Technological advancement and increasing use of smartphones paved the way for event-based social networks (EBSNs) (e.g., Meetup.com) while the application of recommender systems leads to its major breakthrough because they help users to discover events that align with their preferences from a pool of events available. In an EBSN, users can join various groups and any member of a group can create physical events (e.g., party, boat trip, and hiking) and invites other members of the group. However, an invitation to members to participate in an event does not necessarily guarantee participation in the event except it serves their interests. Users preferences of events in an EBSN are reflected in their historical records of participated events, which are available in the community-contributed data. Some of the information revealed in the community-contributed data include various groups that users belong to, events' information such as geographical locations, category and time of events and users' response to invitations (i.e., RSVPs information). In this thesis, user preferences such as geographical, categorical, social, and temporal preferences are exploited for event personalized recommendations.

First, real-world examples are used to show that a user's behavior is unique through data analysis and this thesis illustrates how the geographical, categorical, and temporal influences can significantly affect users' preferences in EBSNs. Specifically, some users are selected and behavioral analyses are conducted on them. Secondly, this thesis proposes EventRec and SoCaST which investigate users' historical records of events' participation and model their preferences for personalized event recommendations. To this end, four major influences are modeled based on users' preferences that are implied in the community-contributed data, they include, the geographical influence modeled by utilizing an adaptive Kernel Density Estimation (KDE) on personalized two-dimensional geographical location, categorical influence modeled based on the relevance of an event's category to a user and its popularity, social influence modeled as the relevance of a group to a user and her friends, and the temporal influence which is modeled through the KDE method to generate event recommendations.

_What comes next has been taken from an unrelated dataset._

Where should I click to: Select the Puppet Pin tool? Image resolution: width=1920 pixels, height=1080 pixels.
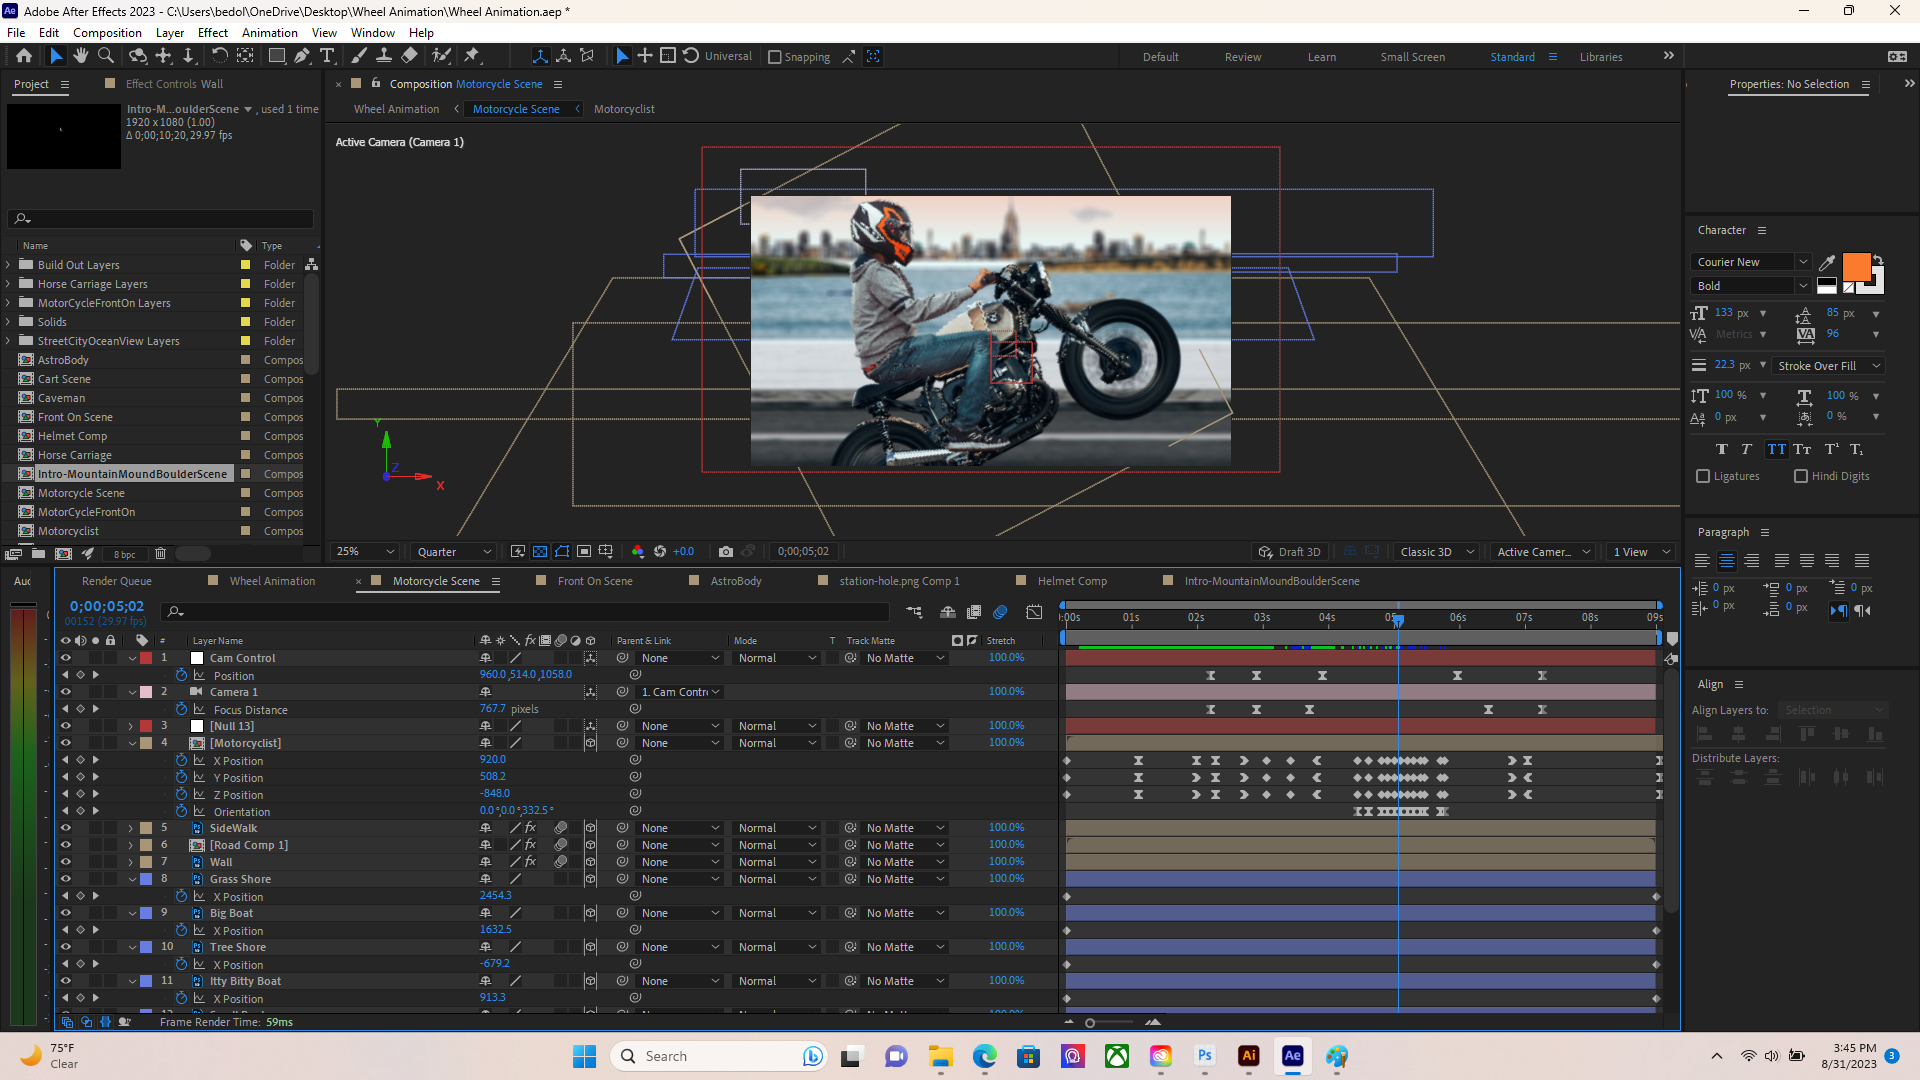click(472, 56)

Finally, this thesis investigates the problem of finding personalized weights for users' preferences which can be used for improving personalized recommendations and proposes a personalized event recommendation framework called SoCaST* that employs multi-criteria decision making (MCDM) approach to evaluate and rank events. In SoCaST*, a user's preference models are built to compute geographical, categorical, social and temporal influences and a personalized weight is estimated for each criterion (i.e., each influence). By utilizing the personalized criterion's weight, dominance intensity measures (i.e., dominating and dominated measures) are computed for alternatives of each criterion and the set of alternatives are ranked based on the estimated dominance intensity measures to recommend top-k events.

The experimental results on real-world data sets crawled from Meetup.com data sets show that the proposed event recommendation techniques achieve significantly superior recommendation performance compared to other existing event recommendation methods.